SQL Server 2012 AlwaysOn
I have talked here about the benefits of SQL Server 2012 AlwaysOn before. The combination of the virtual IP from the no-shared-disk MFC configuration and the improved mirroring configuration lends itself beautifully for placement on VMware. You can have two synchronously mirrored nodes or four asynchronously mirrored nodes, and each can be opened up to read-only activity (but check your licensing first). Databases can be bundled into Availability Groups so that the group fails over together.
This technology works beautifully for HA operations. My experience is that an unplanned failover still only takes 45s on average.
Pros:
Relatively easy to setup and manage.
Solves most cons of traditional mirroring.
Allow read-only activity on secondary nodes.
Quick failover times.
Simple fail-back.
Cons:
Adjusted licensing model.
Need at least twice the space for data and replicas.
Transactional Replication or Log Shipping
Traditional replication and log shipping both are both traditional ways to replicate data and changes from one server to another. However, both are not great means for HA with a low RPO. They are somewhat complicated to implement and manage. They do not guarantee full database data replication. No automatic failover method exists, and fail-back is even more difficult.
However, in some environments, these forms of HA are suitable. It does only replicate the data you are actually interested in, which can reduce your bandwidth consumption. There is no wait time at the secondary node during a failover.
Weigh your options wisely and select the technology appropriate for your environment.
Pros:
Scale-out technology that can be used for HA.
Replicate the data that you care about, not the entire database.
Cons:
Complex to implement and manage.
No built-in automatic failover.
Difficult fail-back.
Clustering on VMware
Do any of the aforementioned alternatives mean I cannot execute Microsoft Failover Clustering on VMware? Absolutely not. We have done this in a number of clients, and every time, it was the most appropriate means for executing High Availability for their situation. Many scenarios demand MFC, and clustering on VMware is fully supported. In fact, just last week VMware released an updated MFC on VMware guide called ‘Setup for Failover Clustering and Microsoft Cluster Service’ for vSphere 5.1. Up to five nodes are now supported.
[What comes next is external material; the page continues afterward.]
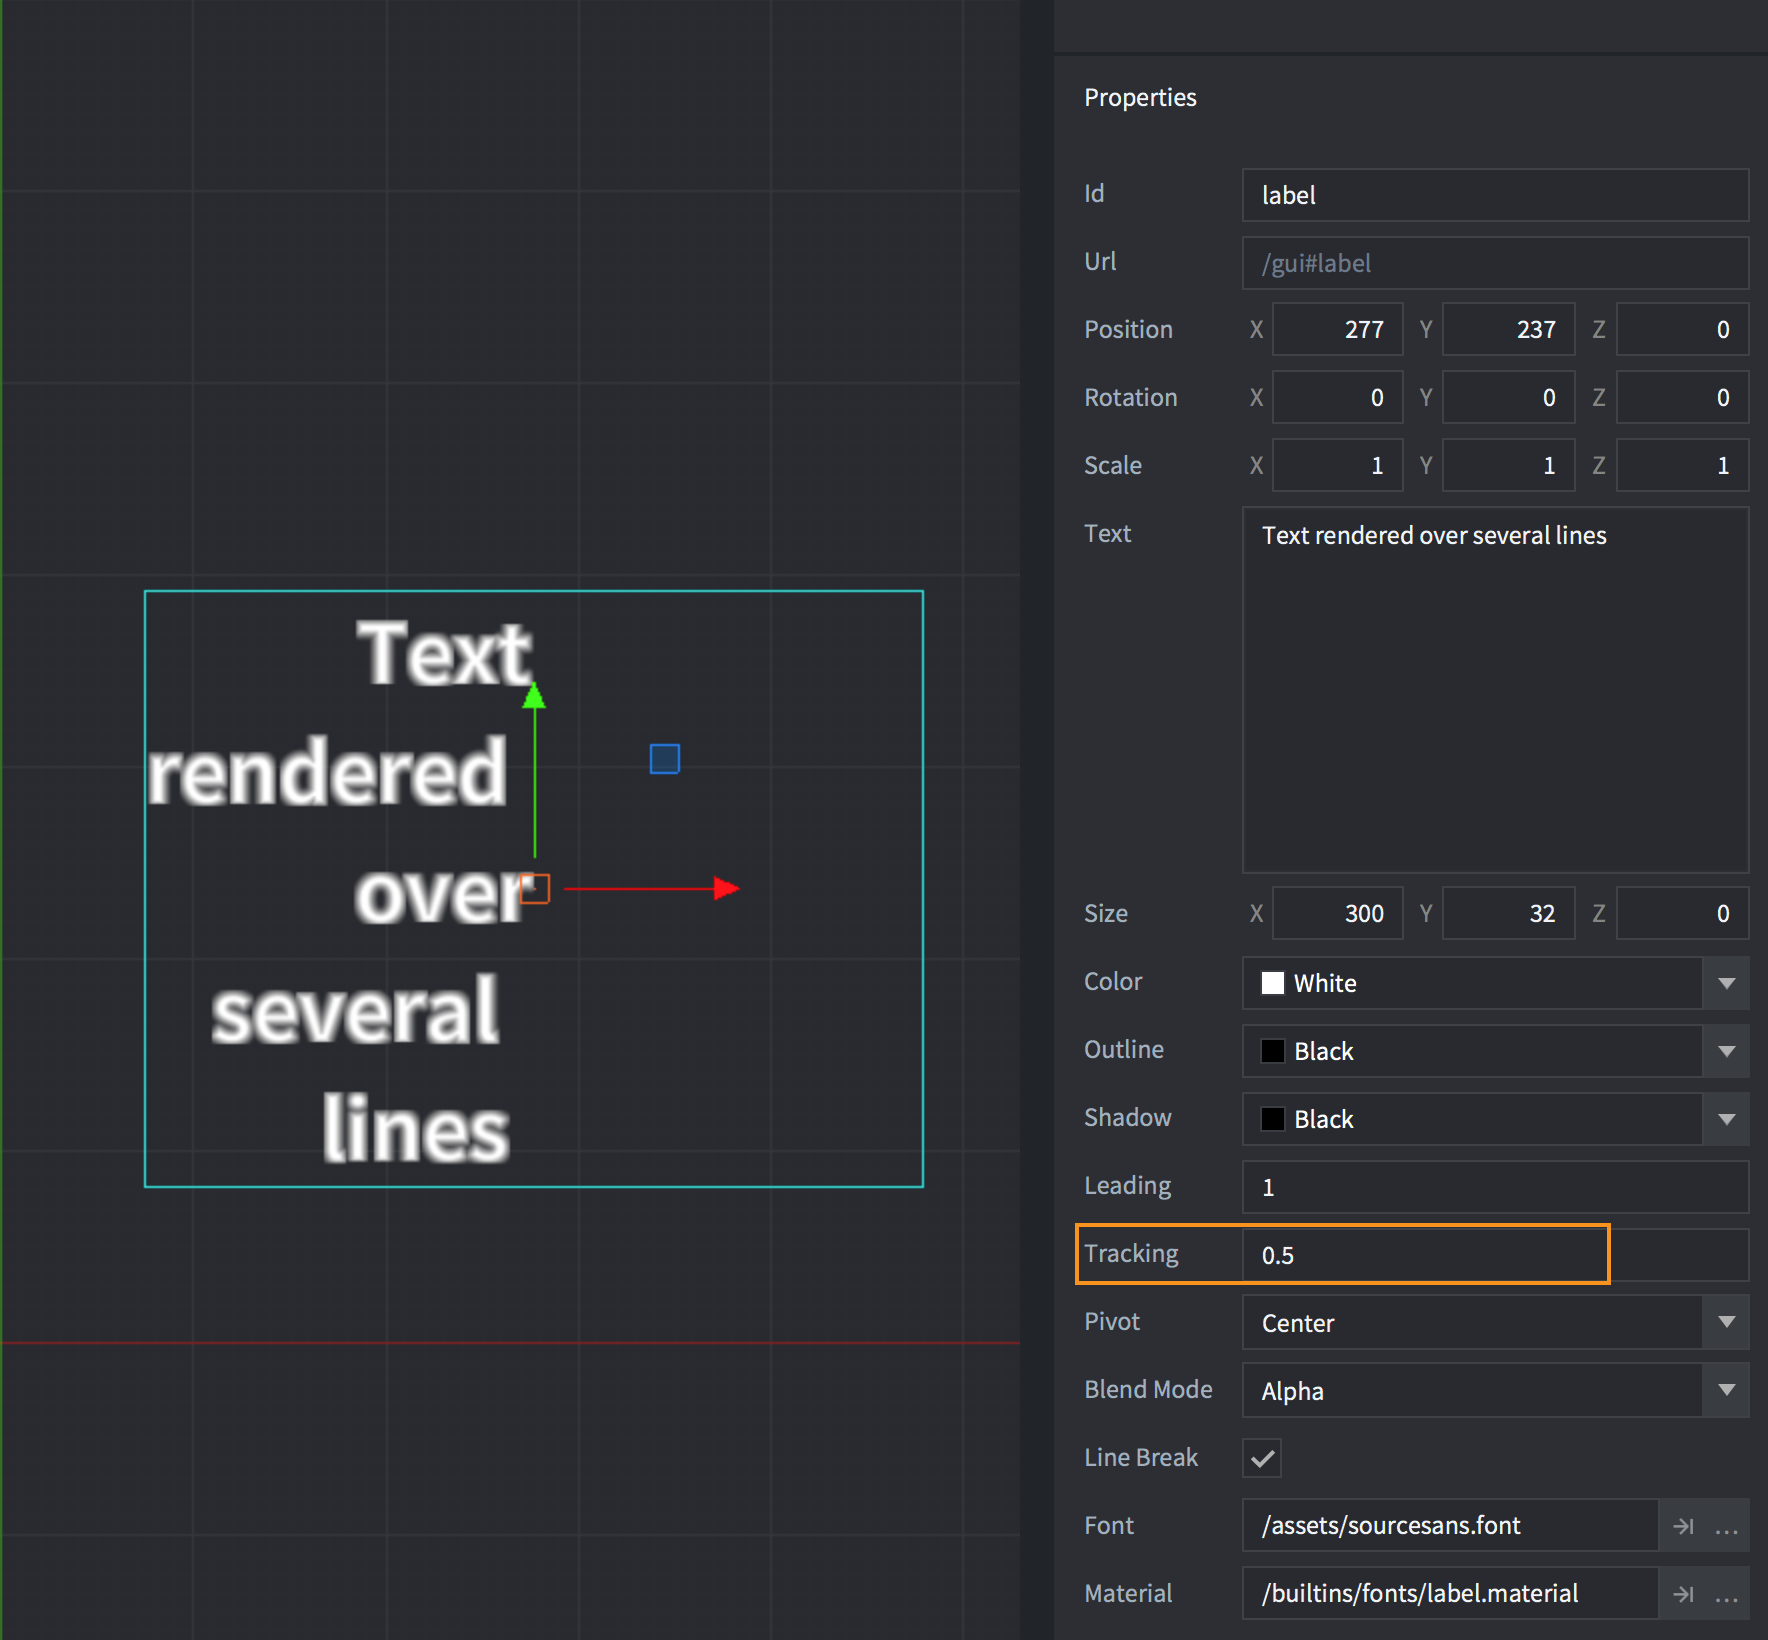Click inside the multiline Text property box
Screen dimensions: 1768x1640
[x=1495, y=690]
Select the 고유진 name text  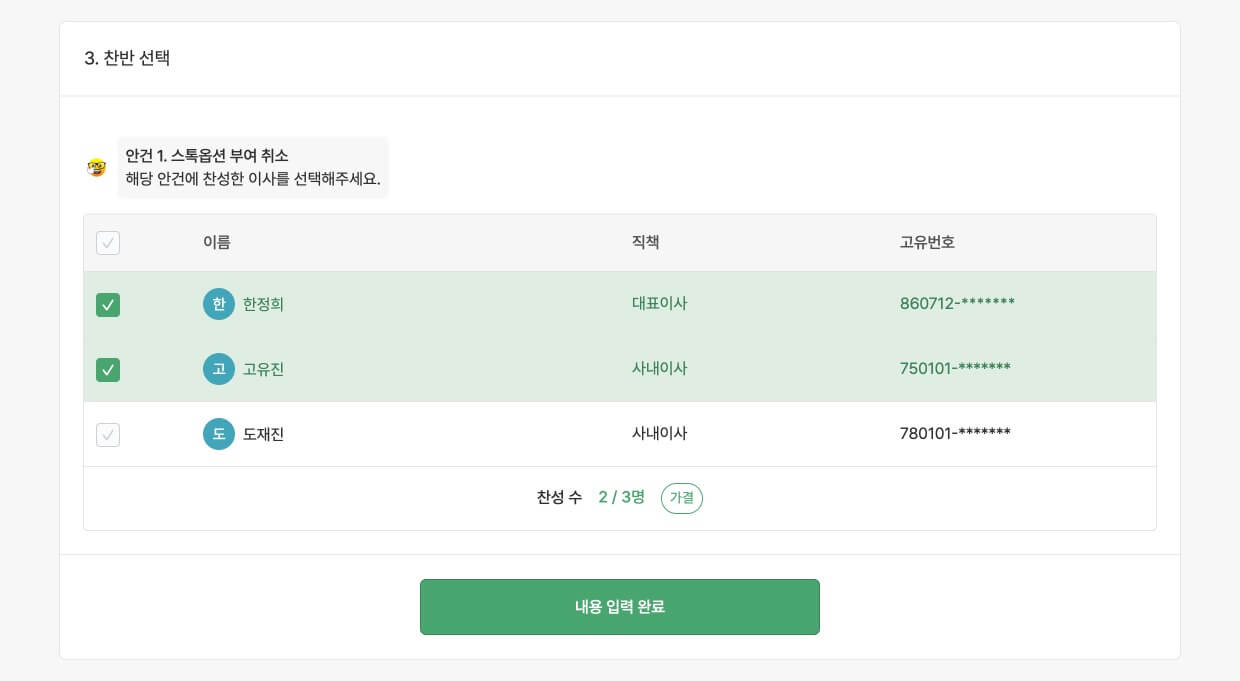tap(262, 368)

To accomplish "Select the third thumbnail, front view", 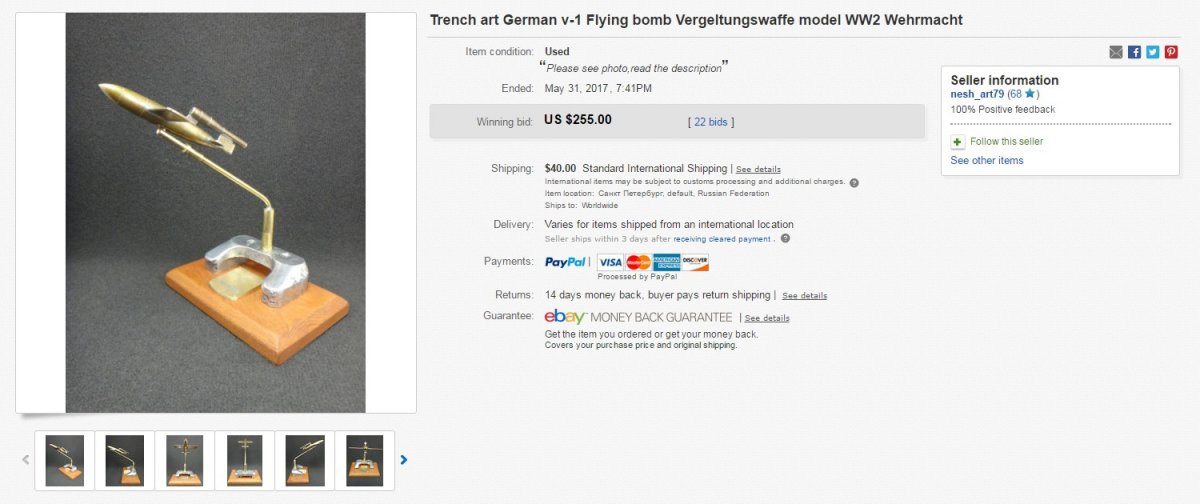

VMware HA can still be used to ensure that VMs on a failed node are restarted on healthy nodes, which solves the single-point-of-failure issues that accompany a lengthy cluster node outage.
The tricky part comes with the architecture around the shared-disk configuration required by the clustering setup. The use of vMotion and DRS are prohibited. For shared disk configurations spanning hosts (I can’t image why anyone would build a cluster-in-a-box except to play with), either fiber channel RDMs or in-guest iSCSI presentation of the shared cluster disks is required. Failover times can span between a minute and up to five, depending on the infrastructure.
Pros:
Fully supported.
Only space for one copy of data required.
Single IP address for applications to be aware of.
Cons:
Complex to manage without inducing greater downtime than standalone instance.
Still have potentially lengthy downtime during failover.
Conclusion
This portion of the VBCA series is to inform you of all of the HA options available to you when you place your business-critical SQL Servers on the VMware platform. Many options are available, and at least one should work well for your organization and workloads.
In the final part of this series, I will discuss Disaster Recovery options with SQL Server on VMware. The remainder of the series presents the challenge behind Business Critical virtualization as it becomes organizational, where people require the most focused effort to help change their minds. I close with a discussion of techniques used to help demonstrate the power of virtualization and discuss the benefits to those individuals that might continue to fear or not understand virtualization.